Her travels have allowed her the opportunity of seeing what various cultures have to offer and how people are affected by both their upbringing and their surroundings. Global exposure also has helped Smilovic to refine her own clear sense of style: clean, relaxed and feminine with modern lines, and simplicity that’s still luxurious—never fussy and never overwrought.

“I always want things to have a relaxed air about them,” she explains. “I think you should feel comfortable and chic in what you’re wearing, so everything I do has a bit of ease about it without ever being sloppy.”

Confessing that she’s also a bit obsessed with menswear and tailoring, Smilovic tends to shop at men’s stores for oversized blazers and sweaters, or pants that can be belted and rolled up.
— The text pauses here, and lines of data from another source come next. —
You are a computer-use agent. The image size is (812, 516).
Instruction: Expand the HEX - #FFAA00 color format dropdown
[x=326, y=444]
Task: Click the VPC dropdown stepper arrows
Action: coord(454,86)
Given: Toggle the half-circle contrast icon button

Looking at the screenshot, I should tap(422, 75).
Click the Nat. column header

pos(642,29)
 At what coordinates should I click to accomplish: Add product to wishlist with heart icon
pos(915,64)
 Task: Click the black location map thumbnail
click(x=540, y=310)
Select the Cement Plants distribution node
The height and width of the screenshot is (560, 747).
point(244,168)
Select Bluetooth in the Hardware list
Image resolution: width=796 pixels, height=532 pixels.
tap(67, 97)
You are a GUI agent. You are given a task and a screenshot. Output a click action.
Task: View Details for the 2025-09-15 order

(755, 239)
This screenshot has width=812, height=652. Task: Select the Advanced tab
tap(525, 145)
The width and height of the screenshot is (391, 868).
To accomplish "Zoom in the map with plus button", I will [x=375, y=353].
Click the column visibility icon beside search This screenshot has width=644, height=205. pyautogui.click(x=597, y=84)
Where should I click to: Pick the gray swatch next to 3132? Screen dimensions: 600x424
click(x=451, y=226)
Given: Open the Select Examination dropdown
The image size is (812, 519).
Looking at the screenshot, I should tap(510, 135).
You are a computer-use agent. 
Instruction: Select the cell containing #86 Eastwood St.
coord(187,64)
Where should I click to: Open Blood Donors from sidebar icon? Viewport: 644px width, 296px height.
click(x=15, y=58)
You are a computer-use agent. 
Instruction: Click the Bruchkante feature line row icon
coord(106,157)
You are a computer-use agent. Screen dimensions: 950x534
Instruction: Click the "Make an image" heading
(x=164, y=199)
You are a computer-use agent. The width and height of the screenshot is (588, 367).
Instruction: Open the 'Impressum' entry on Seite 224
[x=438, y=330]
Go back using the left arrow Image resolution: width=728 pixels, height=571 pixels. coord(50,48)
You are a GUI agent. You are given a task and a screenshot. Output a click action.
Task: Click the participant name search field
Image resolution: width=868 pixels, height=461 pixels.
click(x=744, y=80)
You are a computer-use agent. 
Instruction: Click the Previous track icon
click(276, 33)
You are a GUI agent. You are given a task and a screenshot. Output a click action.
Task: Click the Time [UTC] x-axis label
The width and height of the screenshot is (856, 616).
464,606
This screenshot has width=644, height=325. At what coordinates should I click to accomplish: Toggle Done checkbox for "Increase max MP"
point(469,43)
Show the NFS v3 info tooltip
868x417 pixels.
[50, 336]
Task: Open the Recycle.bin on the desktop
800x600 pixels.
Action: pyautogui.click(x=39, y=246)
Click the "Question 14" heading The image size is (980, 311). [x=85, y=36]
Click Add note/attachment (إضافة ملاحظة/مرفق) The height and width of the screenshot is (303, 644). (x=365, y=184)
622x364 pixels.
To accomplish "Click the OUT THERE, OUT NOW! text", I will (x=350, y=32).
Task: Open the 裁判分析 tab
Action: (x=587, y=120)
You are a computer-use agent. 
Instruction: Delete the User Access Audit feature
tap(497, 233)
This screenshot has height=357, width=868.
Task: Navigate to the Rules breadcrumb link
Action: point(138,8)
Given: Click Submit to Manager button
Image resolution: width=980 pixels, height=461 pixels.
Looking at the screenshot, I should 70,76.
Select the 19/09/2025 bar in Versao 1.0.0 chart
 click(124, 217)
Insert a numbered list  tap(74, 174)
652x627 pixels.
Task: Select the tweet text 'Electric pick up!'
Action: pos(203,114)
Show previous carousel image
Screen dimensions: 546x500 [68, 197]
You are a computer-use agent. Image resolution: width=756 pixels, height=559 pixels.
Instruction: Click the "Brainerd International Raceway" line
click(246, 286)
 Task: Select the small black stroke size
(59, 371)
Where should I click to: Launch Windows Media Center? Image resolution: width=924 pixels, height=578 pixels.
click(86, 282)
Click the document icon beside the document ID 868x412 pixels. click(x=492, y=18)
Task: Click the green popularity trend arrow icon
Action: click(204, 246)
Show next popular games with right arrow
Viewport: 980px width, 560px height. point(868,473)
“It’s because of this that I love mixing in something drapey and feminine,” Smilovic says. “I think a bit of contradiction is always important; otherwise, a look can become very one-note, very flat. Everyone in the office knows me for my uniform: a gray sweater, feminine brogues, rolled-up jeans and a giant, oversized menswear tailored coat.”

_MG_8782-EditAfriyie Poku
Creative Director, Oberima Afriyie

Afriyie Poku was a sensation at last year’s Baker Motor Co. Charleston Fashion Week, one of North America’s most prestigious venues for emerging talent. Though relatively new on the scene, the Atlanta resident took both the Emerging Designer Competition and People’s Choice awards for Oberima Afriyie, his line of sophisticated menswear. The collection’s fine fabrics and elegant dash are supplemented with elements of refined whimsy that include unexpected finishes: roped shoulder epaulets, splashes of color, bold buttons against neutral tones, raised trouser lengths and pants with skirted elements from the knee up.

“Oberima,” a word from Ghana, describes a man of dignity recognized for his honor, humility and prestige within his community, Poku explains. Arts and crafts influences from Poku’s childhood in Ghana and his West African heritage are apparent in his designs, augmented with nods to traditional European fabrics, cuts and styles. And there’s a definite Hollywood component, born of hours spent studying the styles worn by American film icons including James Dean and Humphrey Bogart—individuals that still represent Poku’s idea of what defines a true gentleman.

“Every time I design, I have these individuals in mind,” Poku says. “I believe that if I’m designing for an American gentleman, I am designing for the gentlemen of the world.”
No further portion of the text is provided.